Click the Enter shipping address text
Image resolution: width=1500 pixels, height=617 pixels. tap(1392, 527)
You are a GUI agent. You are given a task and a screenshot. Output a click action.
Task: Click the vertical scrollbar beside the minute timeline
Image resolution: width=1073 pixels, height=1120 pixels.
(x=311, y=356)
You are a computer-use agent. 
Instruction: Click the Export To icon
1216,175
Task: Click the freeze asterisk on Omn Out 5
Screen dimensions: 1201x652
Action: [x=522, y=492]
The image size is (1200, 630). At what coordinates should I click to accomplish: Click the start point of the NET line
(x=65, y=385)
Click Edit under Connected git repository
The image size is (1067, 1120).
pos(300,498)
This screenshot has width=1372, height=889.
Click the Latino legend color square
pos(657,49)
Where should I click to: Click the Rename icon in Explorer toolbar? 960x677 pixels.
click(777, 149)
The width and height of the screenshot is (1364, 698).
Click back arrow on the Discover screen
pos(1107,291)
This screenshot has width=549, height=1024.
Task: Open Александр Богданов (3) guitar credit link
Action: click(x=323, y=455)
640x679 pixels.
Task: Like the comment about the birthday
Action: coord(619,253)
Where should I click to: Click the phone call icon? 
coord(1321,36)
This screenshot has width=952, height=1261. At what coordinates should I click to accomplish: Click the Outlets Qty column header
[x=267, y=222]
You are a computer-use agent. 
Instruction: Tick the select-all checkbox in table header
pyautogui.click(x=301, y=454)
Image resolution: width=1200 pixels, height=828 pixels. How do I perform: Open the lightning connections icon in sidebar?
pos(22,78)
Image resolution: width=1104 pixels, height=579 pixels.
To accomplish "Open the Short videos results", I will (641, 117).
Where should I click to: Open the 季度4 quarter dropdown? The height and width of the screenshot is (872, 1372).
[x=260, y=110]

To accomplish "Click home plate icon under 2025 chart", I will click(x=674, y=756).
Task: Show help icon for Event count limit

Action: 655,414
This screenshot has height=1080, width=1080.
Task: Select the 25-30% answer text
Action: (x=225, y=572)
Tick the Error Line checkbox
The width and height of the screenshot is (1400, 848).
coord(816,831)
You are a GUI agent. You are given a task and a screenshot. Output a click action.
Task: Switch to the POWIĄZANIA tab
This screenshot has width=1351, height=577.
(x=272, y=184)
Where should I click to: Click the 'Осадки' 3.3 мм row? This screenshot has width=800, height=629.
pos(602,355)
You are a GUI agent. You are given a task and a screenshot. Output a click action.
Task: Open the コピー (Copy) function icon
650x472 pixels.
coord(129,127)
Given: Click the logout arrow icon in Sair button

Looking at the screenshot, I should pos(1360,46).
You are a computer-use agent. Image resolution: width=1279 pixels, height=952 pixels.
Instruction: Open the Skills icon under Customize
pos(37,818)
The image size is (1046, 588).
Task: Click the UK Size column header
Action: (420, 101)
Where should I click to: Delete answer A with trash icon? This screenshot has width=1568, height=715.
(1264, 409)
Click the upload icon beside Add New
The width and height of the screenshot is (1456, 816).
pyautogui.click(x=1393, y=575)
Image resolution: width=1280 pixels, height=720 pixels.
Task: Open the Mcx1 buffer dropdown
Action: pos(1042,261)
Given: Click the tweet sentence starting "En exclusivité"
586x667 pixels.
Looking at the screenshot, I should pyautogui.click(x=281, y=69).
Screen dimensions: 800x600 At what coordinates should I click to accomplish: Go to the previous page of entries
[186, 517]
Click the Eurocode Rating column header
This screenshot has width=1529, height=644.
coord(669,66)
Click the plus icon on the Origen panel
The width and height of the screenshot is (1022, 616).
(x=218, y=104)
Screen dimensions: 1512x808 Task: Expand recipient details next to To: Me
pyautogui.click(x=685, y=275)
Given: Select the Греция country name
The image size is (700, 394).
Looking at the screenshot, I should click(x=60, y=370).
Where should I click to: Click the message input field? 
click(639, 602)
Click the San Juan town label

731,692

========

*Exercise*: Edit these lines so that "Where should I click to" becomes "Where do I click to" everywhere, leaving everything else unchanged.

*Result of this exercise*:
Click the Enter shipping address text
Image resolution: width=1500 pixels, height=617 pixels. tap(1392, 527)
You are a GUI agent. You are given a task and a screenshot. Output a click action.
Task: Click the vertical scrollbar beside the minute timeline
Image resolution: width=1073 pixels, height=1120 pixels.
(x=311, y=356)
You are a computer-use agent. 
Instruction: Click the Export To icon
1216,175
Task: Click the freeze asterisk on Omn Out 5
Screen dimensions: 1201x652
Action: [x=522, y=492]
The image size is (1200, 630). At what coordinates should I click to accomplish: Click the start point of the NET line
(x=65, y=385)
Click Edit under Connected git repository
The image size is (1067, 1120).
pos(300,498)
This screenshot has width=1372, height=889.
Click the Latino legend color square
pos(657,49)
Where do I click to: Click the Rename icon in Explorer toolbar? 960x677 pixels.
click(777, 149)
The width and height of the screenshot is (1364, 698).
Click back arrow on the Discover screen
pos(1107,291)
This screenshot has width=549, height=1024.
Task: Open Александр Богданов (3) guitar credit link
Action: click(x=323, y=455)
640x679 pixels.
Task: Like the comment about the birthday
Action: coord(619,253)
Where do I click to: Click the phone call icon? 
coord(1321,36)
This screenshot has width=952, height=1261. At what coordinates should I click to accomplish: Click the Outlets Qty column header
[x=267, y=222]
You are a computer-use agent. 
Instruction: Tick the select-all checkbox in table header
pyautogui.click(x=301, y=454)
Image resolution: width=1200 pixels, height=828 pixels. How do I perform: Open the lightning connections icon in sidebar?
pos(22,78)
Image resolution: width=1104 pixels, height=579 pixels.
To accomplish "Open the Short videos results", I will (641, 117).
Where do I click to: Open the 季度4 quarter dropdown? The height and width of the screenshot is (872, 1372).
[x=260, y=110]

To accomplish "Click home plate icon under 2025 chart", I will click(x=674, y=756).
Task: Show help icon for Event count limit

Action: 655,414
This screenshot has height=1080, width=1080.
Task: Select the 25-30% answer text
Action: (x=225, y=572)
Tick the Error Line checkbox
The width and height of the screenshot is (1400, 848).
coord(816,831)
You are a GUI agent. You are given a task and a screenshot. Output a click action.
Task: Switch to the POWIĄZANIA tab
This screenshot has width=1351, height=577.
(x=272, y=184)
Where do I click to: Click the 'Осадки' 3.3 мм row? This screenshot has width=800, height=629.
pos(602,355)
You are a GUI agent. You are given a task and a screenshot. Output a click action.
Task: Open the コピー (Copy) function icon
650x472 pixels.
coord(129,127)
Given: Click the logout arrow icon in Sair button

Looking at the screenshot, I should pos(1360,46).
You are a computer-use agent. Image resolution: width=1279 pixels, height=952 pixels.
Instruction: Open the Skills icon under Customize
pos(37,818)
The image size is (1046, 588).
Task: Click the UK Size column header
Action: (420, 101)
Where do I click to: Delete answer A with trash icon? This screenshot has width=1568, height=715.
(1264, 409)
Click the upload icon beside Add New
The width and height of the screenshot is (1456, 816).
pyautogui.click(x=1393, y=575)
Image resolution: width=1280 pixels, height=720 pixels.
Task: Open the Mcx1 buffer dropdown
Action: pos(1042,261)
Given: Click the tweet sentence starting "En exclusivité"
586x667 pixels.
Looking at the screenshot, I should pyautogui.click(x=281, y=69).
Screen dimensions: 800x600 At what coordinates should I click to accomplish: Go to the previous page of entries
[186, 517]
Click the Eurocode Rating column header
This screenshot has width=1529, height=644.
coord(669,66)
Click the plus icon on the Origen panel
The width and height of the screenshot is (1022, 616).
(x=218, y=104)
Screen dimensions: 1512x808 Task: Expand recipient details next to To: Me
pyautogui.click(x=685, y=275)
Given: Select the Греция country name
The image size is (700, 394).
Looking at the screenshot, I should click(x=60, y=370).
Where do I click to: Click the message input field? 
click(639, 602)
Click the San Juan town label

731,692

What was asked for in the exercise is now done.